• Work order 1
List every parenthetical citation in the passage on disentanglement for dynamical system prediction, in the order it appears.

• Reading text
Disentanglement for dynamical system prediction is motivated both from previous experimental results and theoretically.

### B.1. Experimental motivation

It is well established that disentangled representations can improve downstream tasks performance and are less prone to overfitting (Bengio et al., 2013). For example, in image generation, disentangled representations enable more controlled synthesis of images with desired attributes while in image reconstruction or inpainting, they can help fill in missing parts of an image while preserving the existing attributes (Higgins et al., 2017; Locatello et al., 2020a).Disentangled representations can also be beneficial for time-series prediction by separating appearance from the underlying dynamics (Li & Mandt, 2018) or by separating trends, seasonal patterns, noise, and other relevant factors (Li et al., 2022).

Disentanglement for dynamical systems has not been studied as extensively but previous research demonstrated VAEs can fully recover the parameters of a physical system in their latent space (Iten et al., 2018). This is something we also corroborate in this work, where we see that the latent space of the plain VAE contains almost all the information of the system parameters (as indicated by Informativeness on Table 2). This is a strong indication that parameter inference is very important for prediction and models learn it implicitly. Latent space supervision acts as a regularizer, making the parameter inference task explicit. If this leads to disentangled representations, and results in Table 2 suggests it does, the increased prediction performance should be expected.

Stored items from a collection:
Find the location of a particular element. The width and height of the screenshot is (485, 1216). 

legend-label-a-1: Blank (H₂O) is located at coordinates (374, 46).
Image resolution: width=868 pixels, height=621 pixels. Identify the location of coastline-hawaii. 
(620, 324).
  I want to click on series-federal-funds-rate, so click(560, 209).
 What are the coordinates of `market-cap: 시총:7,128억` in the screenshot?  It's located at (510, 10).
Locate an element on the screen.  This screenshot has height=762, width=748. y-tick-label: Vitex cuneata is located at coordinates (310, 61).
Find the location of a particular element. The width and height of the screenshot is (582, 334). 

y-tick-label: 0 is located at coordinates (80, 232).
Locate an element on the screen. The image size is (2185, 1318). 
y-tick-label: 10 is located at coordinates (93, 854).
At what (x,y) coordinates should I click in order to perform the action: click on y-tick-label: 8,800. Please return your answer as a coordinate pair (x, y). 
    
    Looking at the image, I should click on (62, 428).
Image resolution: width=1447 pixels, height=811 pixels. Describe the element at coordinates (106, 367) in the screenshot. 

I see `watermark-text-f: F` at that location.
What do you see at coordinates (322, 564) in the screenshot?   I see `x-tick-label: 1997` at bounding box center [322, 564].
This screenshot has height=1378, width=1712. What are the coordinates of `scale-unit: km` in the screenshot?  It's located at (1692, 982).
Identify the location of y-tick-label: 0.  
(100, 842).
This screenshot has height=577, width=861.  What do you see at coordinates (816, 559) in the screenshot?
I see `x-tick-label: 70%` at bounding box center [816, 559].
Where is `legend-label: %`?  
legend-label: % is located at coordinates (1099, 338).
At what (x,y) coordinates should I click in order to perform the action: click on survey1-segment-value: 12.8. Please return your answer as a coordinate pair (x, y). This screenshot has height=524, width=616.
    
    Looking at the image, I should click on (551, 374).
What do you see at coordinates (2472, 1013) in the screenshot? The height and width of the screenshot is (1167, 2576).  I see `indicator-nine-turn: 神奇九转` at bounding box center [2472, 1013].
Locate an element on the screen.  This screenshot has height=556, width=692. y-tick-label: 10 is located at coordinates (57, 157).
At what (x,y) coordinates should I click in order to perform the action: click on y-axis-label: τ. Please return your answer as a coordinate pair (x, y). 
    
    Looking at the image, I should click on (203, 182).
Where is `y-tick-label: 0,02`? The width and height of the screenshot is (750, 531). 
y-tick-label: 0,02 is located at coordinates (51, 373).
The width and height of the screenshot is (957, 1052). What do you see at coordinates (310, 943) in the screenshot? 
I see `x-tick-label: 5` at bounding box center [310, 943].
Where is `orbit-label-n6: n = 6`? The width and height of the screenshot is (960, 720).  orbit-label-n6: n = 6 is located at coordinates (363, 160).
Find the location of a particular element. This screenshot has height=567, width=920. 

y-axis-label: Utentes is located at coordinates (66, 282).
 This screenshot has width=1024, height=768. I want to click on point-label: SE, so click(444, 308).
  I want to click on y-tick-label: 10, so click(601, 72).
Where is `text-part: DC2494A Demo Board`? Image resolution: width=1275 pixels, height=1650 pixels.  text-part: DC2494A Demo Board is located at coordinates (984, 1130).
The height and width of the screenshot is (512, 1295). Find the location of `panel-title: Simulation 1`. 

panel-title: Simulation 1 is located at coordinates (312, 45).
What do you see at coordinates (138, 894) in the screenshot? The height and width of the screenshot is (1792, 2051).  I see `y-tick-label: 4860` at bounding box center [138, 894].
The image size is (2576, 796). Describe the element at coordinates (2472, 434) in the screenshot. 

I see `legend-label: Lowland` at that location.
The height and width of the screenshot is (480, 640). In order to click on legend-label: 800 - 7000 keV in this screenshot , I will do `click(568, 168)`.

• Work order 2
Render the lines of the records as a JSON list of strings, one string per line with blank lines omitted. Begin with the line that contains "coordinates (363, 160)." and continue through the line that contains "I want to click on y-tick-label: 10, so".

• Solution 1
Bengio et al., 2013
Higgins et al., 2017
Locatello et al., 2020a
Li & Mandt, 2018
Li et al., 2022
Iten et al., 2018

• Solution 2
[
  "Where is `orbit-label-n6: n = 6`? The width and height of the screenshot is (960, 720).  orbit-label-n6: n = 6 is located at coordinates (363, 160).",
  "Find the location of a particular element. This screenshot has height=567, width=920. ",
  "y-axis-label: Utentes is located at coordinates (66, 282).",
  " This screenshot has width=1024, height=768. I want to click on point-label: SE, so click(444, 308).",
  "  I want to click on y-tick-label: 10, so click(601, 72)."
]